True fans of this delicious fruit await the Feijoa season similar to the summer holidays or even Christmas.
And great excitement as they arrive as does the fresh air. Then, the inevitable happens as there are an abundance and more than enough feijoas.
Then comes the creative ways in which we can devour even more such as the old fashioned Feijoa crumble, the fresh feijoa smoothies, trendy feijoa ice cream, saucy feijoa chutney, smooth feijoa cider, or weird combinations of feijoas with crunchy peanut butter. Feijoas in their pure form are traditionally eaten cut in half and spooned out.
So, how does it taste?
I recall the first time I watched an overseas visitor try one, and shall we say it was a done with much trepidation on her part and prompting on mine.
“So, how was it? Do you like it? How does it taste?”
“Ummm, I really can’t put my finger on what it tastes like, could be something familiar, but then again, it doesn’t. It’s not really that sweet.”
Her reaction I must admit was not a typical one.
Memories of my first time, many moons ago when I was no higher than an adults knee. I admit I really wasn’t that thrilled by the taste. Then there are the lingering memories of ‘fermentation’ and ‘perfume’. Doesn’t sound too appetising, does it?
I asked the people around me, and they described the taste as:
“Sweet and sour”; “Tangy but sweet and perfumed!”
My opinion would be that they are slightly sour, kind of sweet, though not cloying, gritty within a soft interior and a very fresh fruit taste.

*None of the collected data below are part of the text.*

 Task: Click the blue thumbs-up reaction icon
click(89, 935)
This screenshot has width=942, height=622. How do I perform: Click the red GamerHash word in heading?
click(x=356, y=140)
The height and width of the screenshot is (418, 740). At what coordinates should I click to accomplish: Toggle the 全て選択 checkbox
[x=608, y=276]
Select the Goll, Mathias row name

Each taster has a unique experience quite like the fruit themselves. You could say “It tastes like feijoa and not like any other fruit, it is like a feijoa”.
What we all agree on is that the overall flavour is very distinctive and fabulous.

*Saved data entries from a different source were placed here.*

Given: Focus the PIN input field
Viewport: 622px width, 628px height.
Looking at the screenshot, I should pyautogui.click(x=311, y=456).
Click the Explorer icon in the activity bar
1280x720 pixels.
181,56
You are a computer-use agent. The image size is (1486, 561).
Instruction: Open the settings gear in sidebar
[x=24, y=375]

Even despite the sharp tang and the fermented flavour, I tried a second feijoa and a third feijoa after my first encounter, all those years ago. From that day forth I like many of my fellow kiwis I excitedly await each season. For the last few years I have not had this build up, so this year I am making up for it with more than my share of scooping that luscious fruit.
If scooping isn’t your idea of fun perhaps one or two feijoa-licious caipiroskas are more your thing.

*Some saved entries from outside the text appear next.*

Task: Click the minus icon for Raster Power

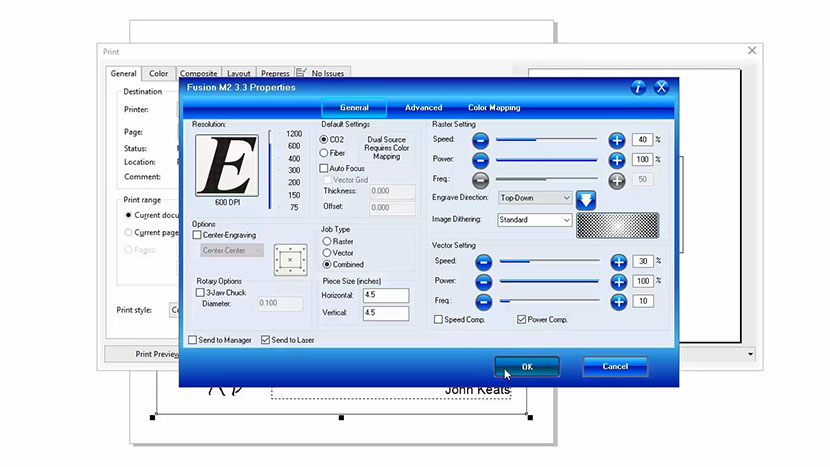Action: click(481, 160)
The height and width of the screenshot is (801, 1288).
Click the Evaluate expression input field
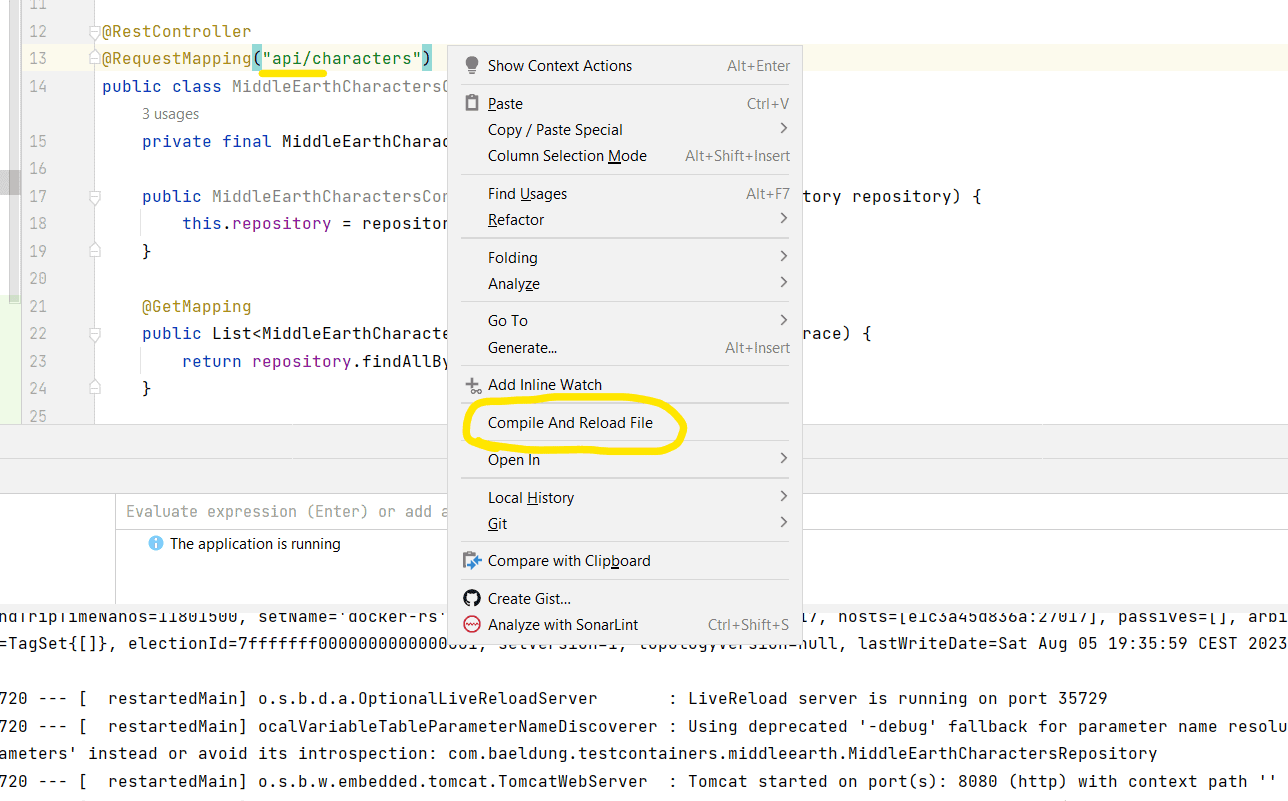click(x=280, y=511)
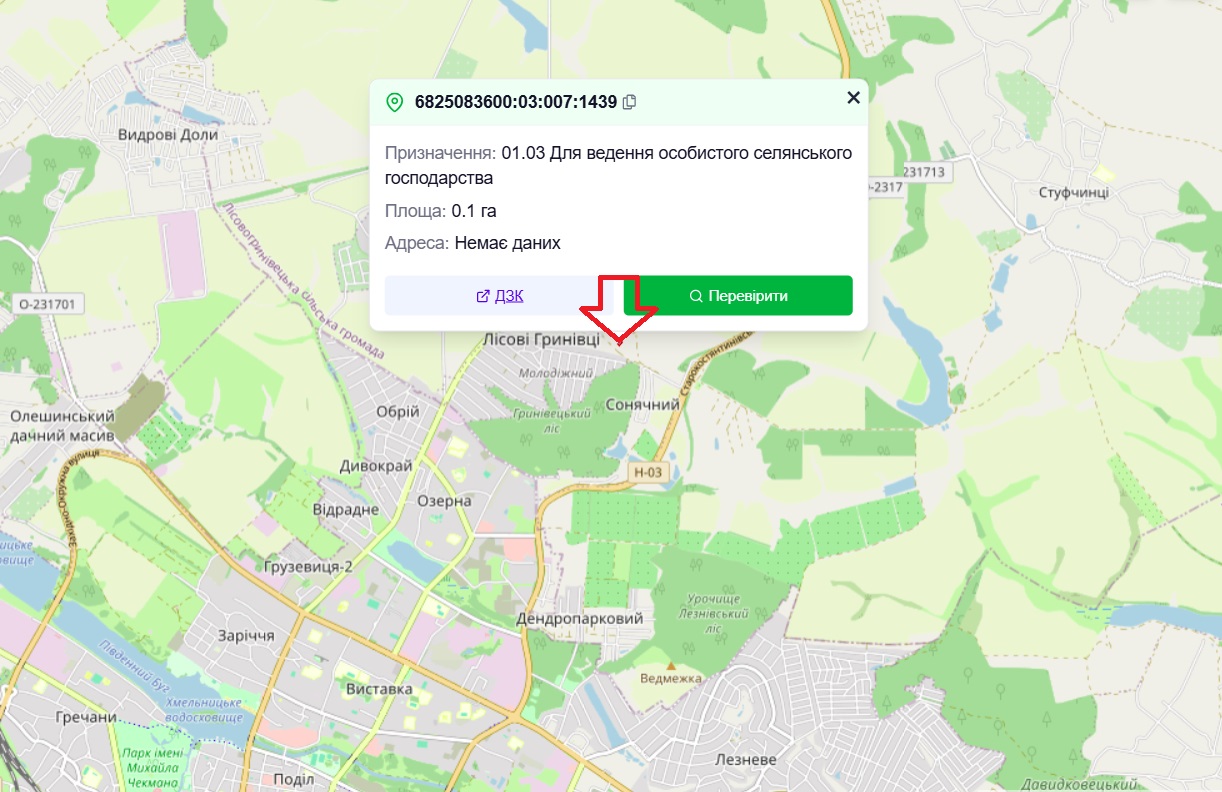This screenshot has height=792, width=1222.
Task: Click the Виставка district label
Action: (379, 690)
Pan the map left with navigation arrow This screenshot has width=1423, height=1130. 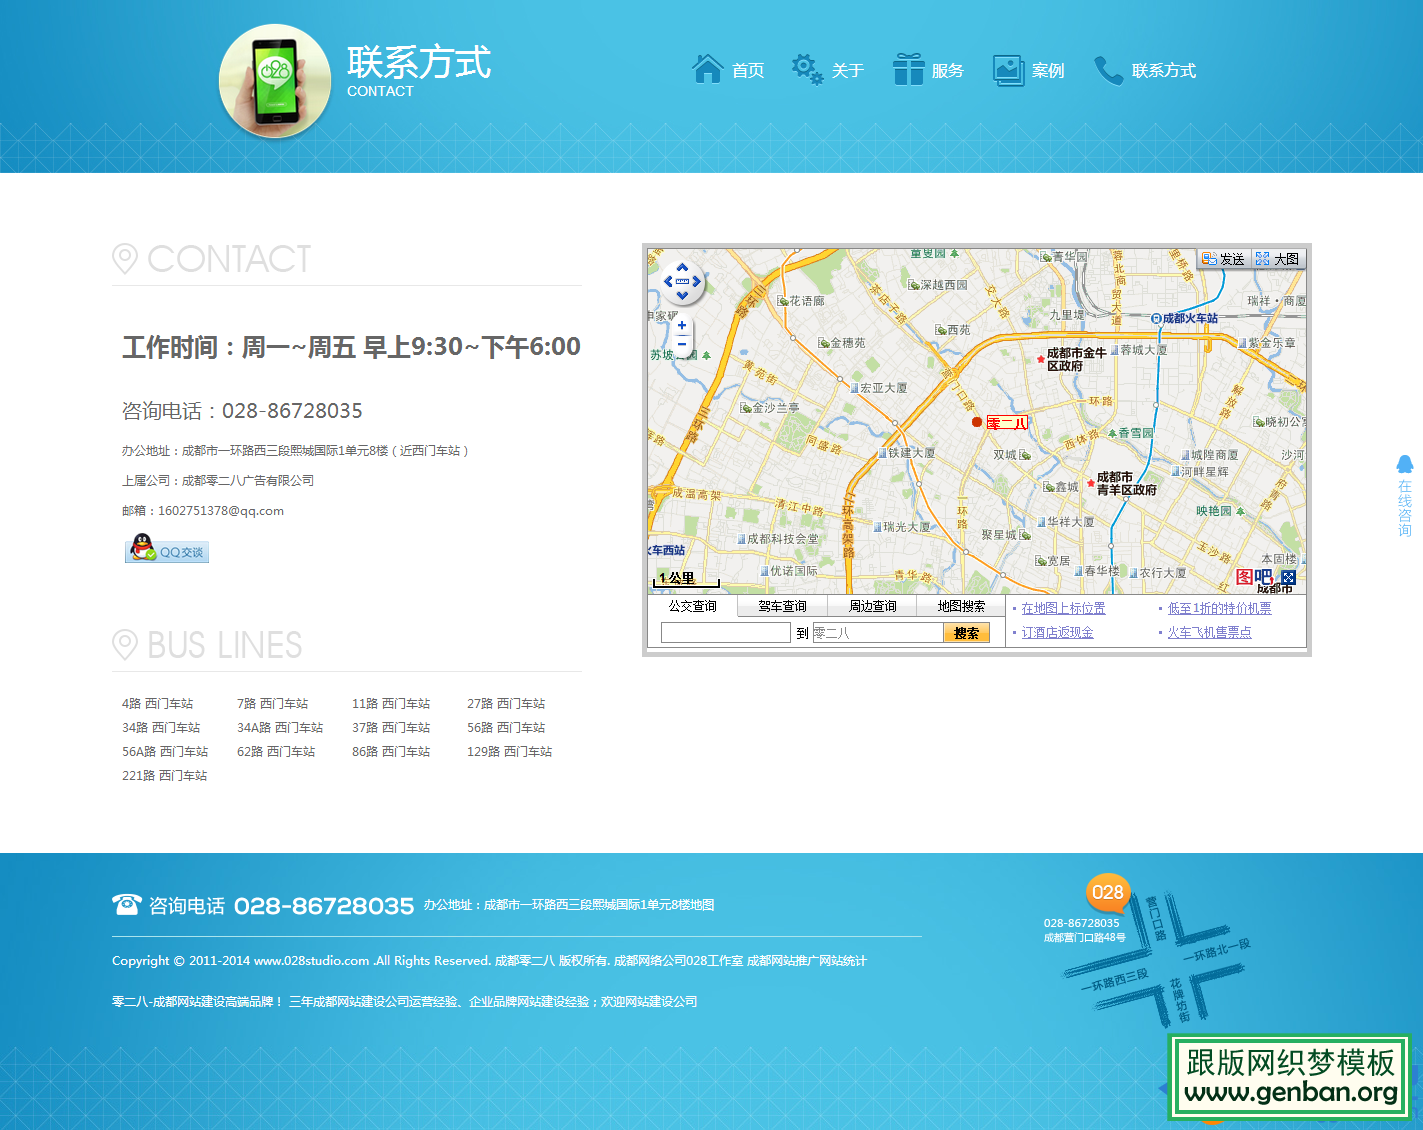click(668, 283)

The two points I love about them is their uniqueness and seasonality. Sadly we can’t claim them as our own as they are not a native to us nor exclusive to New Zealand.
Some reasons why they may never be mainstream because they’re just not meant to be:
1. They require warm to sub-tropical conditions to grow.
2. This unique fruit arrives within a tiny window of time where the feijoa is fully ripe and eatable.
3. The ripe fruit is very prone to bruising, meaning feijoas are not exportable.
The above reasons are why feijoas will never become mainstream. The other very charming aspect that makes me fall in love even more with the feijoa is its strict seasonality. Familiarity can never breed contempt.
After hours of sunshine riping up just perfectly and making their appearance only once a year, how can we not love the feijoa? With their plopping sound as they hit the ground for us to pick them up?
Local sun-kissed fruit is always a winner for me and combined with a rare beauty makes it even better. The feijoa is a prime example highlighting the quality of locally grown, seasonal food. A whole country, a slight exaggeration, is celebrating its season and looking forward to it perhaps as much as an All Blacks match.
I have wondered on more than one occasion why we don’t celebrate and value more fruit and vegetables like we do with the feijoa? There are even festivals for goodness sakes. By doing this, we appreciate what we have and what nature has given us. By doing this may be more of us will take up a more critical stance on imported fruit and veggies.
Standing in a European or an American supermarket, is it vital to buy potatoes from say any other country than your own? Or, standing in a New Zealand store, should we go for pineapple from Ecuador when it is apricot or peach season here? There are more local or regional choices of similar fruit if we look hard enough. With the chances of being more fresh and yummy. Though perhaps not as exotic for those who want something completely different.
The crucial point, in my opinion, is that we need to be aware of our buying power. Ask ourselves do we really need to buy that overseas product? It is not an easy decision when other considerations come into it, like a budget or wanting something new.
Each step we take in buying locally has got to be a positive step in the right direction. You can imagine that the feijoa would be proud as punch to serve as a role model.